Attendance for the first six months of 2016 grew 7 percent to 11.2 million guests and guest spending per capita increased 3 percent, with admissions per capita increasing 3 percent and in-park spending per capita increasing 2 percent. On a constant currency basis, year-to-date guest spending per capita increased $1.65 or 4 percent.
For the quarter ended June 30, 2016, revenue increased $21 million or 5 percent to $407 million driven primarily by a 2 percent increase in attendance, a 2 percent increase in guest spending per capita and a 132 percent increase in international licensing revenue. Net income decreased $5 million or 7 percent and diluted earnings per share decreased 4 percent to $0.64 for the quarter—both declines were due primarily to a one-time tax benefit in the second quarter of 2015. Adjusted EBITDA in the second quarter increased $6 million or 4 percent to $155 million.
Attendance in the second quarter grew 2 percent to 9 million guests. Adjusting for the approximately 200,000 in attendance that shifted from the second quarter to the first quarter due to the timing of Easter and our related operating calendar, second quarter 2016 attendance grew 4 percent. Total guest spending per capita for the second quarter was $42.54, which was an increase of $0.99 or 2 percent compared to the second quarter of 2015. Admissions per capita increased 2 percent to $23.90 and in-park spending per capita increased 2 percent to $18.64. On a constant currency basis, second quarter guest spending per capita increased $1.37 or 3 percent.
The company’s continued success in upselling guests to multi-visit passes resulted in an 11 percent year-over-year increase in its Active Pass Base, which represents the total number of guests who have purchased a season pass or who are enrolled in the company’s membership program.
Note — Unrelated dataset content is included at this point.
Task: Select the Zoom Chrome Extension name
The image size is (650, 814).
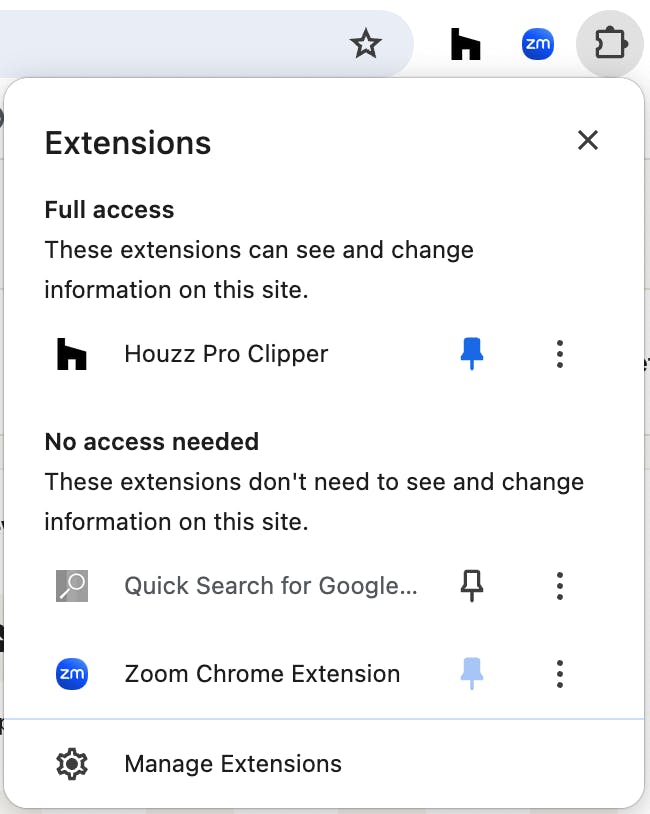Action: pyautogui.click(x=262, y=674)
Season pass holders and members are the company’s most valuable guests, generating higher revenue and cash flow than a single day guest and providing an excellent full-year hedge against inclement weather.
Deferred revenue of $175 million increased by $26 million or 17 percent over June 30, 2015 primarily due to incremental sales of season passes, memberships and all-season dining passes.
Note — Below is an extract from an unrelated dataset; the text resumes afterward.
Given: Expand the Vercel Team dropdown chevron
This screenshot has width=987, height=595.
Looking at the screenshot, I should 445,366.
In the first half of 2016 the company invested $81 million in new capital projects, paid $107 million in dividends, or $0.58 per common share per quarter, and repurchased $44 million of its common stock. Net Debt4 as of June 30, 2016, calculated as total reported debt of $1,652 less cash and cash equivalents of $164 million, was $1,488 million, which translates to a 3.0 times net leverage ratio.
On June 16, 2016 the company announced it had completed the private sale of $300 million of senior notes and that it had used $150 million of the proceeds to voluntarily pay down a portion of its Term Loan B credit facility and eliminate any required amortization payments until its maturity in 2022. The company intends to use the balance of the proceeds, after paying refinancing fees, for general corporate purposes over time including share repurchases and other strategic initiatives.
During the quarter, the company also announced that its board of directors had approved a stock repurchase plan that allows the company to repurchase an incremental $500 million of its common stock. Combined with the remaining balance from the prior authorization, the total authorized repurchase amount as of June 30, 2016 was $510 million.
On July 20, 2016, the company also announced it had signed a letter agreement with Riverside Investment Group Co. Ltd., a leading real estate developer in China and existing partner of Six Flags, to potentially develop a second Six Flags-branded theme park, together with a water park, in China. These parks will be located in Bishan, a district of Chongqing, with a surrounding population of approximately 120 million people.